Records from a data source:
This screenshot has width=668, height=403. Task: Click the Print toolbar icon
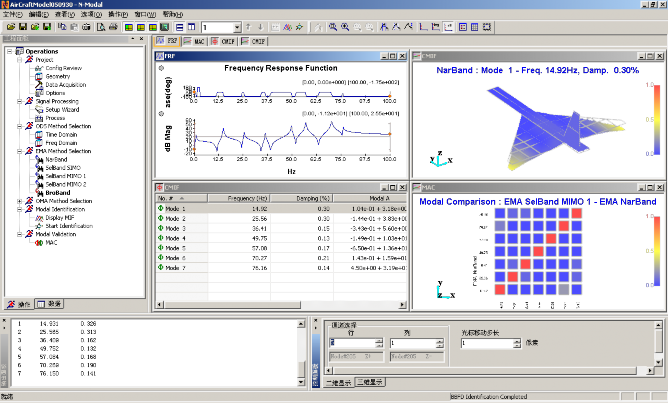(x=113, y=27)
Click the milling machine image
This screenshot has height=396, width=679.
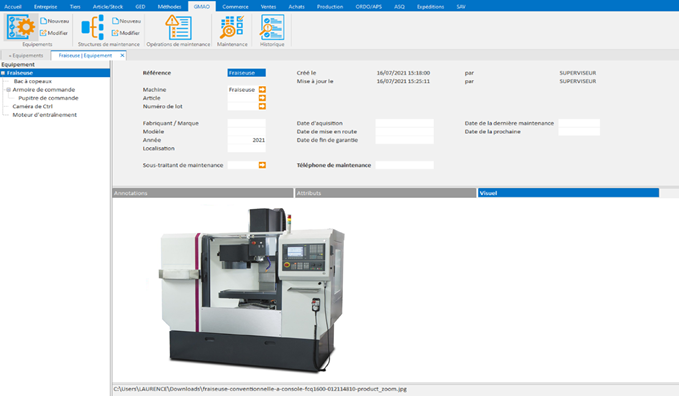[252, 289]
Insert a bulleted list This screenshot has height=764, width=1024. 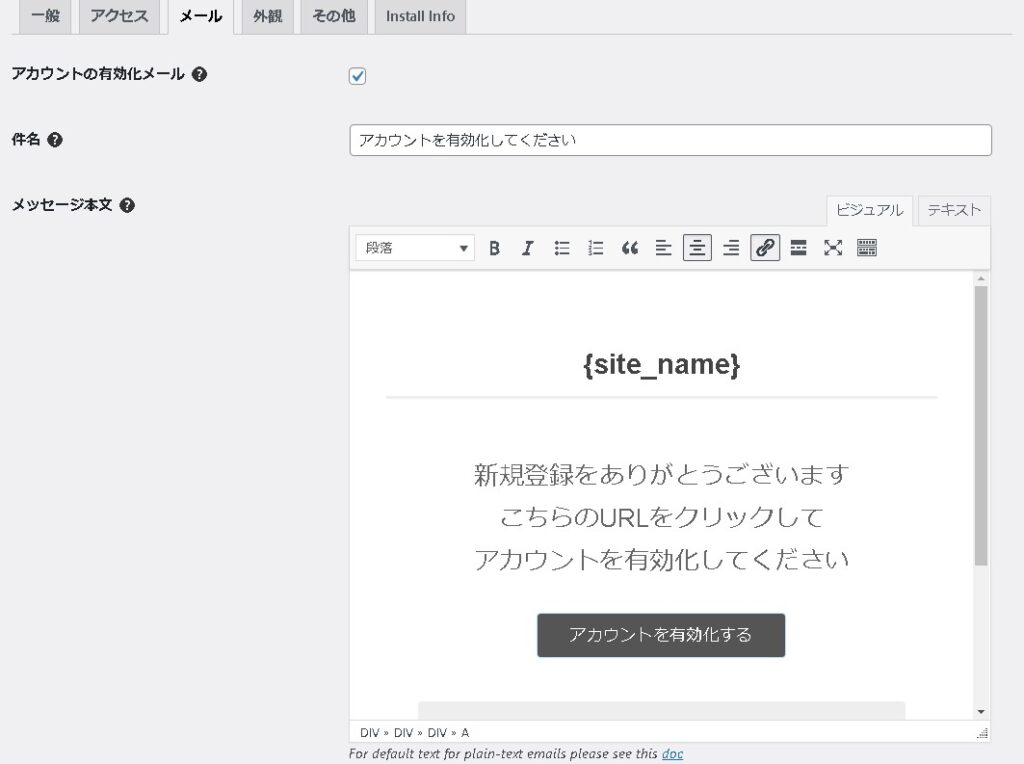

## Directions for this task
Output each entry exactly. Skip the pictures.

## Answer section
This screenshot has width=668, height=403. Task: Click the Print toolbar icon
(x=113, y=27)
Click the milling machine image
This screenshot has height=396, width=679.
[252, 289]
Insert a bulleted list This screenshot has height=764, width=1024. 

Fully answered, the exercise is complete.